Now I believe Sir Percy knows what he writes about, apart from having travelled the Bushveld he also was educated at Downside which Blognor Regis points out is also the Alma Mater of Mr Free Market and Tim Worstall and Peter Briffa. Good company then.
He talks of hunting "Lions and Tigers". My "Standard Natural History" was printed in 1931 and cost 25 Shillings, so it is of good quality, and it seems to imply that Tigers are not to be found in Africa - My Google search throws up one Tiger in South Africa doing sterling work but not herds of them wandering the bush. I have never been to the old Cape Colony so would one of my kind readers who knows more than me please enlighten me as to what, as well as Lions, he was hunting.

Comments

I've never read Jock of the Bushveld, nor seen the rather second rate movie of the book, but since it was set not far from the current location of Remittance Towers I may count as the nearest thing to an expert.

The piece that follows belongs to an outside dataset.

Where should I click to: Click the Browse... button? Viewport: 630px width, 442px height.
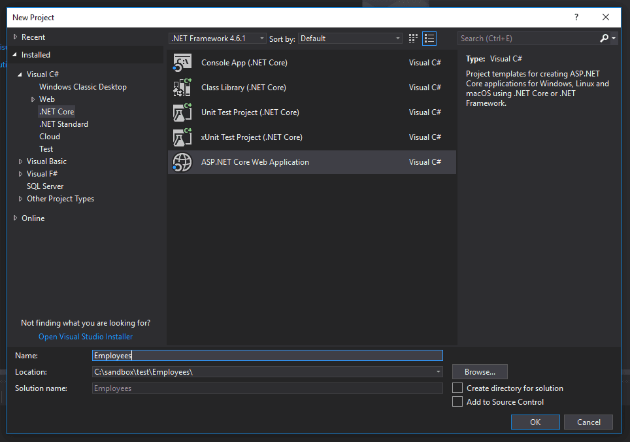pos(480,372)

I'm afraid I can only conclude Sir Percy was either with drink taken when he wrote that passage or he did not have access to Standard Natural History and mistook some other striped creature for a tiger.

Unfortunately the only large and striped mammal wandering these parts in the 19th Century was the burchnell's zebra. The male can be quite agressive if you try and muscle in on it's herd in mating season, but it hardly qualifies as one of the big five. He couldn't have been doing a little bit of canned hunting at the zoo either as Jo'burg was barely built when Sir P was running around and Pretoria's only zoo was the Staatsraad.

Alas, I fear Sir Percy's artistic licence got the better of him with that chapter. It's a shame really, because I've been told the book is really quite a good account of the 19th century transvaal.

RM

Sir,
I think that you will find that,as I recall from reading "Jock" many years ago, leopards were referred to as tigers quite frequently.There is a chapter devoted to the hunting of a leopard, and it is called a tiger.
Hope this helps
Kentucky Colonel Greg. (Expat Brit from Salisbury Plain.)

Colonel,

I think you may be correct. I checked with one of my more learned chums who is also a big hunter. Apparently the forebears of our Afrikaaner cousins did used to refer to leopards as "tierkatte" or tiger cats. Nowadays they have learnt to call them luiperde.

They do still call giraffes "kameelperde" or camel horses though. And in fankalo a zebra is a "donkey kalo football jersey". Such are the joys of living in a country with 11 (yes, eleven) official languages.